Research Data

Data availability & research data policy

Research is more trustworthy, more reproducible, and more useful when the data behind it can be examined. Every article published in a Lumora journal must state clearly where its underlying data can be found — or explain honestly why it cannot be shared.

Requirement: every article reporting original research must include a Data Availability Statement, placed before the references. Manuscripts submitted without one will be returned to the authors before review can be completed.

What the policy asks of authors

  • Include a Data Availability Statement in every submission, using one of the accepted templates below.
  • Share the data underlying the results wherever ethically and legally possible, preferably in a recognised public repository, at the latest by the date of publication.
  • Retain underlying data, materials, and analysis code for a reasonable period after publication, and be prepared to provide them to the editors if questions arise about the reported results.
  • Never fabricate a data statement: claiming data are available when they are not is a breach of our Publication Ethics policy.

Where full public sharing is not possible — for legal, ethical, or contractual reasons — authors may still publish with Lumora; the statement must simply say so transparently and describe any conditions of access.

Accepted statement templates

Authors may adapt the following templates to their circumstances:

  • Data in a public repository: "The data presented in this study are openly available in [repository name] at [DOI/URL], reference number [number]."
  • Data within the article: "All data generated or analysed during this study are included in this published article and its supplementary information files."
  • Data available on request: "The data presented in this study are available from the corresponding author on reasonable request.
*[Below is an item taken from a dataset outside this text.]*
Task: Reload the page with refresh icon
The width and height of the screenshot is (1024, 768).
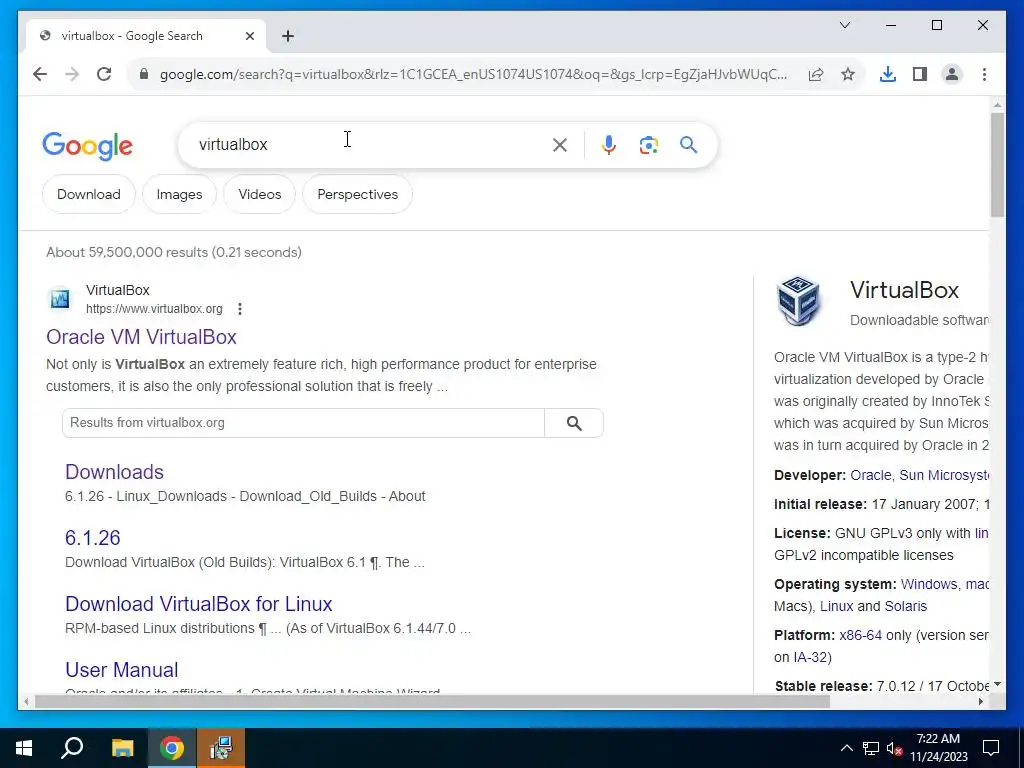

The data are not publicly available due to [reason, e.g. privacy or ethical restrictions]."
  • Restricted / controlled access: "The data are available from [third party / data access committee] subject to [conditions, e.g. approval of a data-use agreement], because [reason]."
  • Third-party data: "The data that support the findings of this study are available from [source]; restrictions apply to their availability, which were used under licence for this study. Data are available at [URL] with the permission of [source]."
  • No new data: "No new data were created or analysed in this study. Data sharing is not applicable to this article."

Recommended repositories

Lumora recommends depositing data in a repository that provides a persistent identifier (DOI or equivalent), clear licensing, and long-term preservation:

  • Field-specific repositories first — where a recognised disciplinary repository exists (for example, GenBank or similar sequence databases for genetic data, clinical trial registries for trial data, established archives in your field), it should be the first choice, as it maximises discoverability by the relevant community.
  • OSF (Open Science Framework) — general-purpose, free, supports projects, preregistrations, and data.
  • Zenodo — general-purpose, free, CERN-hosted, assigns DOIs to datasets and code.
  • Dryad — curated data publishing for research data across disciplines.
  • Institutional repositories that issue persistent identifiers are also acceptable.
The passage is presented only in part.